There is no need to double check if University of Wisconsin Oshkosh alumnus Mike Nietman ’89, of Madison, has been giving back to the campus community; he does so with no forced moves or sacrifices.
Ever since he graduated with two bachelor’s degrees, one in mathematics and chemistry in 1983 and the other in computer science in 1989, Nietman has been coordinating the largest scholastic events in the state at UWO.
He has been hosting the Wisconsin Junior Open and Veteran Chess Tournaments since 1985, and the Wisconsin State Scholastic Chess Championships since 1993. These events, held annually in the Gruenhagen Conference Center (GCC), draw in a large profit to the University through lodging.
“Schools love the site because the players can be housed in Gruenhagen overnight, inexpensively,” Nietman said. “At the end of the 2011 event, I overheard a mother say ‘It’s like a mini-nationals!’ I took that as the ultimate compliment and have used that on the flyer ever since.”
Not only do these events bring in revenue, they also provide educational opportunities for young chess enthusiasts.
Carol Kozlowski, conference and event planner with GCC, works closely with Nietman to set up the events and said he does an excellent job introducing students to the campus.
“This exposure can, and often does, translate into players enrolling at UWO at a later date,” Kozlowski said. “Gruenhagen Conference Center has enjoyed a wonderful working relationship with Mike Nietman. We usually have 400 to 450 people here involved in the tournaments in some way. All this brings incredible UWO exposure to others.”
As the current senior programmer analyst for a large non-profit hospital in Madison, Nietman has dedicated his free time to the United States Chess Federation (USCF) and has served on the Wisconsin Chess Association’s Board of Directors since 1984. He was named president of the board in 1987.

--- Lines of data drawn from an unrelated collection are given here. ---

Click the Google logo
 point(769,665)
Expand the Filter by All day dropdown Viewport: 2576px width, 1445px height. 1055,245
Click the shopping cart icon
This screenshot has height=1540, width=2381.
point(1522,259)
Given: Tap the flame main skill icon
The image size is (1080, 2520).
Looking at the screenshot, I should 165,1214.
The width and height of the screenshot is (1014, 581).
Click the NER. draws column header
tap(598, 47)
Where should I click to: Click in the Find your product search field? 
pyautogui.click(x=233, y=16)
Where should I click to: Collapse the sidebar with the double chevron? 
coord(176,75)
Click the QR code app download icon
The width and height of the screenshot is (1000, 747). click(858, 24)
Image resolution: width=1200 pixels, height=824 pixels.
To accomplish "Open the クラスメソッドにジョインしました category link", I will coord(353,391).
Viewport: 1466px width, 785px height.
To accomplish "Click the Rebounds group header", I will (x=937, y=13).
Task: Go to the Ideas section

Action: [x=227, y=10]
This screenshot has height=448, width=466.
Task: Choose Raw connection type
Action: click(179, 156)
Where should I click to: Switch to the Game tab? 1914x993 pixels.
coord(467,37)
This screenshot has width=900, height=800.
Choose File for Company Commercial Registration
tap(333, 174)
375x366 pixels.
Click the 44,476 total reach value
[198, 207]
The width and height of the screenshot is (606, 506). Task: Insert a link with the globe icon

With this experience, Nietman is no novice when it comes to chess. He said he first began his chess career by contributing to the USCF as a high school student.
“I first became a member in 1976 as a freshman in high school, so that I could play in the National High School Chess Championships in Cleveland, Ohio with my Fond du Lac Goodrich high school teammates,” Nietman said. “Since that event, I’ve attended 18 U.S. Opens as the Wisconsin delegate until I was elected to the Executive Board in a 2010 special election.”
Nietman said that both his educational and event planning experience at UWO are what gave him the confidence to take on the events.
“Organizing the large events has given me the confidence to set my goals higher in the world of chess politics,” Nietman said.
The estimated turnout of about 450 for the upcoming spring 2013 chess tournament scheduled for March 16 and 17 is evidence of his efforts.
“It has gotten so large, we could not fit everyone into GCC,” Kozlowski said. “The actual play for the tournament will be held in Reeve.”
Nietman also is planning a tournament for the fall 2013 semester that will take place on Nov. 2 and 3.
Daniel Courtney, UW Oshkosh student and former UWO Chess Club president, has has participated in past tournaments and appreciates Nietman’s contributions to the chess and campus communities.
“Wisconsin doesn’t have as strong of a chess community as some other states, so it’s tough to keep these opportunities available when the demand for them could go away so easily,” Courtney said. “Mike’s continued dedication to the Wisconsin chess community provides hundreds of students with opportunities to build both their social and analytical skills while having fun with others who share the same interests.”
“Chess is an extension in that we’re solving problems on the board,” Nietman said. “Yes, it is only 64 squares and not the whole wide world, but it is great recreation for anyone from youth to senior citizen.”
Nietman said he will continue to give back as he is dedicated to reach higher goals and add to his “chess bucket list.”
“In the mid-1990s, I created my chess organizational bucket list,” he said. “It had three items on it. The first item was checked off in 2006 when the USCF held the event in downtown Milwaukee. Wisconsin schools turned out with about 350 of the 1,400 participants. The second item will be checked off this July with the U.S. Open in Madison. The third was checked off in 2010, when I was elected to the Executive Board. So now, I guess I have to think of some more goals for my list.”